Problem requirements:
Search the entries for the word "heading" and return every line where it is found.

── Input data

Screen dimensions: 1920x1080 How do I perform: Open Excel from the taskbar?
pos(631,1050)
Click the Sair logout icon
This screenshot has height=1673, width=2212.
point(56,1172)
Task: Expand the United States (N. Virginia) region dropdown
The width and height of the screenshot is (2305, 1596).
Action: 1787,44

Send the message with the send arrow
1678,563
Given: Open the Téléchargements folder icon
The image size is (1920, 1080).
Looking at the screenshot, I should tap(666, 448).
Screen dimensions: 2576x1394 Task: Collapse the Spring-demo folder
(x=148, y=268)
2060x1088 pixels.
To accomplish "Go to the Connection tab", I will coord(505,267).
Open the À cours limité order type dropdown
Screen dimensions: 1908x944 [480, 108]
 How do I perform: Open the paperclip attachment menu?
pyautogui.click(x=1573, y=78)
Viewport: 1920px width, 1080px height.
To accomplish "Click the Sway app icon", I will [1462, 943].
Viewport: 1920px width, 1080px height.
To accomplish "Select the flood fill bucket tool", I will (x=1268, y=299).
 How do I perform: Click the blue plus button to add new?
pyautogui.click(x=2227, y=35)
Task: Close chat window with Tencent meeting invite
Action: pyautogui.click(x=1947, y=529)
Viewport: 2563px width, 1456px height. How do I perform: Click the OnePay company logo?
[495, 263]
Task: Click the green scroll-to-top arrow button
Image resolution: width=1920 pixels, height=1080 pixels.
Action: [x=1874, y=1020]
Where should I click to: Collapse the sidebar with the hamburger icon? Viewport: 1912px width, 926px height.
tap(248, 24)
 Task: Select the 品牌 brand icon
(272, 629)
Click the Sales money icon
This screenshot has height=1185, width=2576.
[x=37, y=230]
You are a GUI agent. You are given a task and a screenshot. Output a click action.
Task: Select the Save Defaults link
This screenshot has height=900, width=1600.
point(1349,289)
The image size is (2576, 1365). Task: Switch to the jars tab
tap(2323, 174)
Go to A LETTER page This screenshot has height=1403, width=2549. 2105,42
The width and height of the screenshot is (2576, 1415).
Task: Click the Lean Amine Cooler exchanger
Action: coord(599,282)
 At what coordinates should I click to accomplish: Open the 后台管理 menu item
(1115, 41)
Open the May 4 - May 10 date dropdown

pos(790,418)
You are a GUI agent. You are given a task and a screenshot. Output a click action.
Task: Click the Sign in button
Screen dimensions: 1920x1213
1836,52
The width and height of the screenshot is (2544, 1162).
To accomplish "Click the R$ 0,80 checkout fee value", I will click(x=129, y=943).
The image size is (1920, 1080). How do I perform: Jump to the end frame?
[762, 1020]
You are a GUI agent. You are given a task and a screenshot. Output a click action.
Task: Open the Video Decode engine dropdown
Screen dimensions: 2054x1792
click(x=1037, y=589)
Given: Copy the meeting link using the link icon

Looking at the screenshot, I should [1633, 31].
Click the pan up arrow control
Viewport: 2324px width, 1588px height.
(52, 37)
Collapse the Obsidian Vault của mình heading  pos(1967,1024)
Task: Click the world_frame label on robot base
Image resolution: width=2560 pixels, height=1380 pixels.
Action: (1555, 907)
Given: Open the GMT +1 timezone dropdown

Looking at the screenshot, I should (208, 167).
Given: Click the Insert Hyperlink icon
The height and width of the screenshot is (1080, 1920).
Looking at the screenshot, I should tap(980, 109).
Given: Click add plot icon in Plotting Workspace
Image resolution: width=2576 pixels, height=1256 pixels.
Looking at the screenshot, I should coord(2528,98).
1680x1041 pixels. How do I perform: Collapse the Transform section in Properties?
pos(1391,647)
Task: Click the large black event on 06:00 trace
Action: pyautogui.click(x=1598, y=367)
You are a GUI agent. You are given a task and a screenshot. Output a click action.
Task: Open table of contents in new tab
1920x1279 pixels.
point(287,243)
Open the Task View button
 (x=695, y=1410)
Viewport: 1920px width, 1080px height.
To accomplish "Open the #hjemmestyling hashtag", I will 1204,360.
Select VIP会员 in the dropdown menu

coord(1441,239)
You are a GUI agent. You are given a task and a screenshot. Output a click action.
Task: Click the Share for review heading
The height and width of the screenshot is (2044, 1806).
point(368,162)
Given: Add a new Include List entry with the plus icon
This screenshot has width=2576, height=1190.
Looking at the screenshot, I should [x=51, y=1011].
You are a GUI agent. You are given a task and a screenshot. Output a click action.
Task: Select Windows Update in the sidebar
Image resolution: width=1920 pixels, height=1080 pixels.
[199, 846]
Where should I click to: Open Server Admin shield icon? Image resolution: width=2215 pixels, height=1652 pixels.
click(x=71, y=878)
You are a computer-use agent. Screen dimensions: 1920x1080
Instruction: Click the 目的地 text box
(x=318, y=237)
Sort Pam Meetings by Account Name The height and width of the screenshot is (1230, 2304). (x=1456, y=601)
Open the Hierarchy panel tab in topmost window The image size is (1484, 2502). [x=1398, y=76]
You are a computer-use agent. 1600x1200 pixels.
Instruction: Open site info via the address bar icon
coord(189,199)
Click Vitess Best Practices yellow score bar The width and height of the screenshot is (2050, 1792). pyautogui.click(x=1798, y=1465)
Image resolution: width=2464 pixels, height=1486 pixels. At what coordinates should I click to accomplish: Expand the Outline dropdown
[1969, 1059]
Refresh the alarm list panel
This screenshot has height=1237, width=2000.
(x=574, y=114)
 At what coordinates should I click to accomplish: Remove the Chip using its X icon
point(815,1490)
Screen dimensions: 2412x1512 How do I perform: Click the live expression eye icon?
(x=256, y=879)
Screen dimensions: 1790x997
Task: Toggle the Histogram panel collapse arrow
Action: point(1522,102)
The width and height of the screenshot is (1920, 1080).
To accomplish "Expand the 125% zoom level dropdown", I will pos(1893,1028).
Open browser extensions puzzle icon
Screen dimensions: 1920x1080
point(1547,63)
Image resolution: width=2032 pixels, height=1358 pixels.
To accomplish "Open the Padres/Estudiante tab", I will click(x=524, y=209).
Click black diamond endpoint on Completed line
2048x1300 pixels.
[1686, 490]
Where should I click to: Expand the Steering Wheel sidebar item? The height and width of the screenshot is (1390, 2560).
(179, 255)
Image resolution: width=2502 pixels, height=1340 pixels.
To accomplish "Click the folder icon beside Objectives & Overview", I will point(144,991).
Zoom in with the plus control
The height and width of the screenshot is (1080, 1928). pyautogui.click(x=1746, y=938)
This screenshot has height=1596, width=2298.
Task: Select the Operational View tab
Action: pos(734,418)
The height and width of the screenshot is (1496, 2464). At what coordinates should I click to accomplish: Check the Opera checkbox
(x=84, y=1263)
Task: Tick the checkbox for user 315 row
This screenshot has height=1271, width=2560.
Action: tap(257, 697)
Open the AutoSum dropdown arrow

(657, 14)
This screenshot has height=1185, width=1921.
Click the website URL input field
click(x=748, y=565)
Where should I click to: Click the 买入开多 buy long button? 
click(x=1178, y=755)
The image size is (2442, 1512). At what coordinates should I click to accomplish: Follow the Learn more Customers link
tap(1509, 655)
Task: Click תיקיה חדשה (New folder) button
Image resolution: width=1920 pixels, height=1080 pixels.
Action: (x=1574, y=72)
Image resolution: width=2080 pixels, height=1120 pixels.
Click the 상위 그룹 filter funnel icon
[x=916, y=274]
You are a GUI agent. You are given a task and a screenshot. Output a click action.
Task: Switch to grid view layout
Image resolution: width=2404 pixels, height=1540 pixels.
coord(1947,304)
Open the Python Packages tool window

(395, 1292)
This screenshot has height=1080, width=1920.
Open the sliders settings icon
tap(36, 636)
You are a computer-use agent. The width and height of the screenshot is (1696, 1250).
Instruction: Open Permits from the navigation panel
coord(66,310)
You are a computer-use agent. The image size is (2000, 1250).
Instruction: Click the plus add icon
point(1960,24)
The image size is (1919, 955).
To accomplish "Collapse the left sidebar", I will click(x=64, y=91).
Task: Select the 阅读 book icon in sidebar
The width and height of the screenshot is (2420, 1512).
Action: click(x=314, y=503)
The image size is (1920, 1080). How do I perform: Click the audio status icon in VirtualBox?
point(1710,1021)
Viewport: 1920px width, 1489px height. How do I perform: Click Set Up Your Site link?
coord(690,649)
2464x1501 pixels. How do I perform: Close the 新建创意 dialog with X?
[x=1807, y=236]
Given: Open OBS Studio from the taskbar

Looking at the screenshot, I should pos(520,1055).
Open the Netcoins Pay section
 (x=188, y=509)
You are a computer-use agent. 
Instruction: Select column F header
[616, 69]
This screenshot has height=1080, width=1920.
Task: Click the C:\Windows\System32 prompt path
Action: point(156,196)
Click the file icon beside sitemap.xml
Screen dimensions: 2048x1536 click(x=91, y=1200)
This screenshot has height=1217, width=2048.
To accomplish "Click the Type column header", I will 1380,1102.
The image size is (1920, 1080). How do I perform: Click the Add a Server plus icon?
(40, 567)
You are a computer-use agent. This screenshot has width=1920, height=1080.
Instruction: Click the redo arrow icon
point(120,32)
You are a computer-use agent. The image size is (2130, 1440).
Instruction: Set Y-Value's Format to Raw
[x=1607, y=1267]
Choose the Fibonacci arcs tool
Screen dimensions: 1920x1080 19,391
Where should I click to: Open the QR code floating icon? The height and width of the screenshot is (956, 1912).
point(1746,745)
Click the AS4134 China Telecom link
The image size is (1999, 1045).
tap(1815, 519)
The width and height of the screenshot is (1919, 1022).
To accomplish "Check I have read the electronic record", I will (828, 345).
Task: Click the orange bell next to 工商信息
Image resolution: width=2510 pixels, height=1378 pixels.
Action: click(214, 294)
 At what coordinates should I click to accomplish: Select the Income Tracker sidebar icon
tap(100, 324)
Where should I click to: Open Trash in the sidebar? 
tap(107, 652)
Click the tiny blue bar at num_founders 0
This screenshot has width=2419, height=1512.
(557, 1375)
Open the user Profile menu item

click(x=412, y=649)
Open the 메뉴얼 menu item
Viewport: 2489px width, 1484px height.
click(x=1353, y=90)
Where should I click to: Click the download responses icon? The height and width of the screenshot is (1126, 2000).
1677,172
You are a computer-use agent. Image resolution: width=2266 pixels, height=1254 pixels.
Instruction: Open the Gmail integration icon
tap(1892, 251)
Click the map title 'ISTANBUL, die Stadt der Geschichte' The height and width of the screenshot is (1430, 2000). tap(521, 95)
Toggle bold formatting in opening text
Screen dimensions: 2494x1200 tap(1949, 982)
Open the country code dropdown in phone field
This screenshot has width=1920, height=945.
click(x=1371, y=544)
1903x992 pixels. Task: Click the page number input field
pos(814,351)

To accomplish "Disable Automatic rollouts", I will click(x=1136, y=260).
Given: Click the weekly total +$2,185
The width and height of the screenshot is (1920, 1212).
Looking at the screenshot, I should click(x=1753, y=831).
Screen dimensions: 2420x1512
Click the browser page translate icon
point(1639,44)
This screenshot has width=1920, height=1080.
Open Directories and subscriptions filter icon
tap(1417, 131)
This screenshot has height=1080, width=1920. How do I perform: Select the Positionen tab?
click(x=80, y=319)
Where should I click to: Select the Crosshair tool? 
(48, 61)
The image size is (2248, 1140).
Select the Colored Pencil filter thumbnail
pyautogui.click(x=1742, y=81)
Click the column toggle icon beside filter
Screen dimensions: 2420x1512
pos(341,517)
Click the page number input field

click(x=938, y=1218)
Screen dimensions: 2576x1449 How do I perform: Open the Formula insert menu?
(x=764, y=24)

────

Response below:
Collapse the Obsidian Vault của mình heading  pos(1967,1024)
Task: Click the Share for review heading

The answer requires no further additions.